This article is more than 8 years old.

Bottom line: Wearables can redeem themselves by embracing a more service-oriented strategy that seeks to deliver manufacturing intelligence from the shop floor to the top floor.

From Google Glass to proprietary wearables designed for manufacturing, this category of the devices has received an underwhelming response in the market. What’s missing is a more service-oriented approach that transforms captured data into a broader, more contextually relevant manufacturing strategy and service.

Wearables need to get beyond personal productivity tasks that don’t scale and become more engrained into those that do, starting with manufacturing intelligence. Automating work instructions, integrating scanners for quick bar code reading, and other personal productivity tasks aren’t pushing wearables to the limit of what they are capable of. Building manufacturing intelligence services that are subscription-based will.

 Capturing Data And Creating Subscription Services Is The New Black

This week’s meeting with Tien Tzuo, Founder and CEO of Zuora and four of the company’s leading customers including Arrow Electronics, Schneider Electric, Unify and Yellow Pages, YP.CA at Subscribed 2015 underscore how the Internet of Things (IoT) has turned into a catalyst for entirely new subscription-based business models. Schneider Electric is using dynamic pricing to sell energy management subscription services based on sensor data.  Arrow Electronics is working on a variety subscription services based entirely on IoT-based data.  Yellow Pages, YP.CA has redefined their business model using online subscriptions. Based on the conversations with these Zuora customers, it became clear that wearables can deliver so much more value as a sensor versus just a personal productivity device. Over time, they could help turn manufacturing into a service subscribed to Zuora.

Here are the key take-aways from the discussion:

  • Wearables need to be an integral part of a manufacturer’s IoT strategy to deliver value.  Instead of using wearables to electronically deliver the latest work instructions to an operator, the same wearable device needs to deliver data back on machine-level compliance, reliability and quality data.  Having all this data is the beginning of a manufacturing intelligence subscription service.

**Data provided**
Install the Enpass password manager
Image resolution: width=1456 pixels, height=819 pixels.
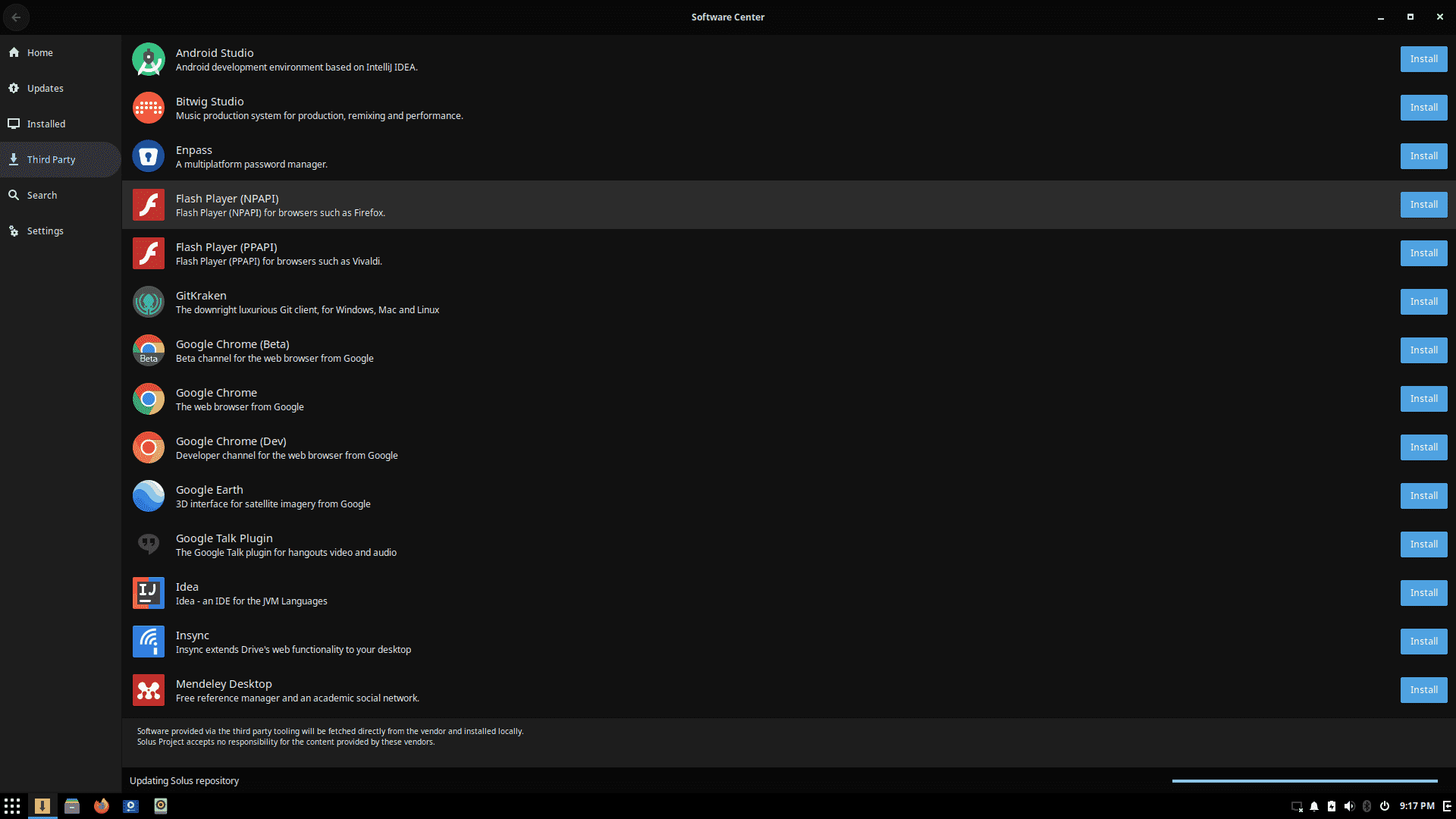[1423, 155]
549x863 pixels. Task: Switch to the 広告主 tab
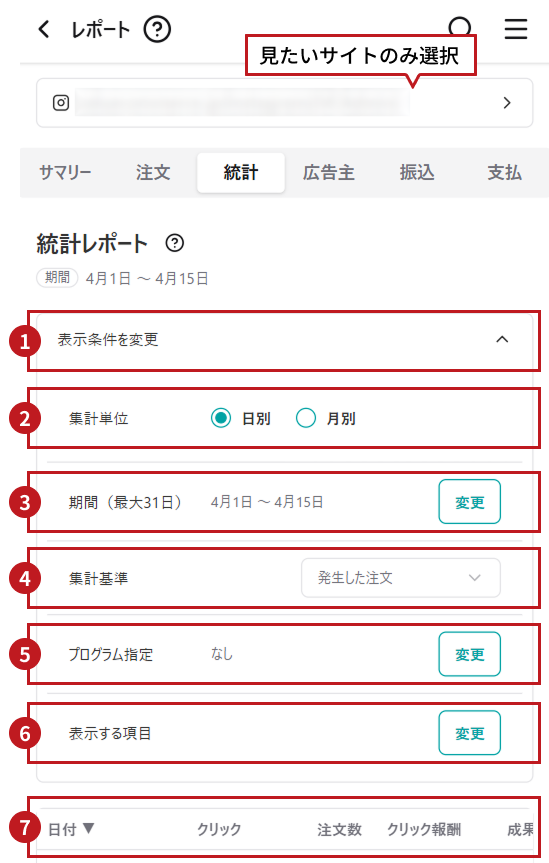tap(329, 173)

**To do**
- 1) In the article on wearables in manufacturing, write out the passage from "This article is" up to and including "the top floor.", word for word.
- 2) Summarize the article on wearables in manufacturing in two sentences.
- 3) Extend the article on wearables in manufacturing, picking up after its final sentence.

**Results in order**
- 1)
This article is more than 8 years old.

Bottom line: Wearables can redeem themselves by embracing a more service-oriented strategy that seeks to deliver manufacturing intelligence from the shop floor to the top floor.

- 2) Wearables have drawn an underwhelming market response, and the article argues they need a service-oriented, subscription-based approach that turns captured data into manufacturing intelligence instead of staying limited to personal productivity tasks. Drawing on a meeting with Zuora's CEO and customers at Subscribed 2015, it describes how the Internet of Things is driving new subscription business models and says wearables should serve as sensors within a manufacturer's IoT strategy, sending back machine-level compliance, reliability and quality data.

- 3)
  • Redefining wearables as sensors that learn and teach needs to happen now. Having wearables take on more tasks specifically in the areas of incoming inspection, traceability, ,machine-level compliance, and also how each step in a production process is running is unknown in many manufacturers.  Capturing all this data, aggregating it and providing analytics apps to gain contextual insight further adds value to subscriptions.
  • Gaining insights into how to improve plant safety, production workflows and supplier coordination needs is another area wearables need to contribute. Today manufacturers are doing the majority of these things manually, if at all. Wearables, from glasses to sensors for monitoring forklifts and other heavy equipment, could capture this data and feed it into a subscription service.
  •  Wearables need to become an integral part of a manufacturing subscription service that spans product lifecycles. Arrow Electronics and Schneider Electric have projects underway today that are relying on a variety of sensors, wearables and IoT-based technologies to fuel subscription services than span product generations. PwC’s recent blog post, Field service workers could fix wearables’ PR problem shows how a full-scale manufacturing subscription service integrating wearables, IoT sensors and 3D printing can revolutionize field service. This is what’s possible in a subscription economy when wearables become tightly integrated into production – not just left as personal productivity devices.